### Information given ###

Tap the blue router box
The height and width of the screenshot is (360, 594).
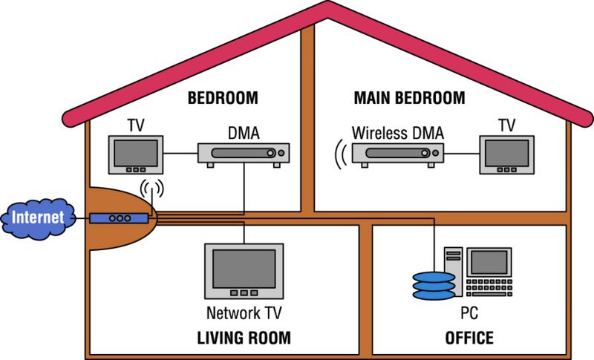pyautogui.click(x=119, y=218)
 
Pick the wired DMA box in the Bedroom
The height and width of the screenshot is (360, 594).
pyautogui.click(x=244, y=153)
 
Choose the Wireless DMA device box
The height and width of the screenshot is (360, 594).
pyautogui.click(x=397, y=153)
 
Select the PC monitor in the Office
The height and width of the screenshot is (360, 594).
pyautogui.click(x=488, y=261)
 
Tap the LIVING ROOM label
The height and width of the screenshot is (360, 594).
pyautogui.click(x=244, y=338)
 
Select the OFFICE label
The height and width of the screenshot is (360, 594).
pyautogui.click(x=469, y=338)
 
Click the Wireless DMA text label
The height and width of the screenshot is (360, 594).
pyautogui.click(x=397, y=134)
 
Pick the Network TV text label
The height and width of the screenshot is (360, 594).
pyautogui.click(x=244, y=313)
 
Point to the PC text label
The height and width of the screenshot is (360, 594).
pyautogui.click(x=469, y=313)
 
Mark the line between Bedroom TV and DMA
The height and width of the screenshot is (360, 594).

###

Short exercise:
Can you rewrite all of the entries above with "text label" replaced by "caption" everywhere, leaving everything else the same and omitting the pictures?

The completed task:
Tap the blue router box
The height and width of the screenshot is (360, 594).
pyautogui.click(x=119, y=218)
 
Pick the wired DMA box in the Bedroom
The height and width of the screenshot is (360, 594).
pyautogui.click(x=244, y=153)
 
Choose the Wireless DMA device box
The height and width of the screenshot is (360, 594).
pyautogui.click(x=397, y=153)
 
Select the PC monitor in the Office
The height and width of the screenshot is (360, 594).
pyautogui.click(x=488, y=261)
 
Tap the LIVING ROOM label
The height and width of the screenshot is (360, 594).
pyautogui.click(x=244, y=338)
 
Select the OFFICE label
The height and width of the screenshot is (360, 594).
pyautogui.click(x=469, y=338)
 
Click the Wireless DMA caption
The height and width of the screenshot is (360, 594).
pyautogui.click(x=397, y=134)
 
Pick the Network TV caption
The height and width of the screenshot is (360, 594).
pyautogui.click(x=244, y=313)
 
Point to the PC caption
The height and width of the screenshot is (360, 594).
pyautogui.click(x=469, y=313)
 
Mark the line between Bedroom TV and DMA
The height and width of the screenshot is (360, 594).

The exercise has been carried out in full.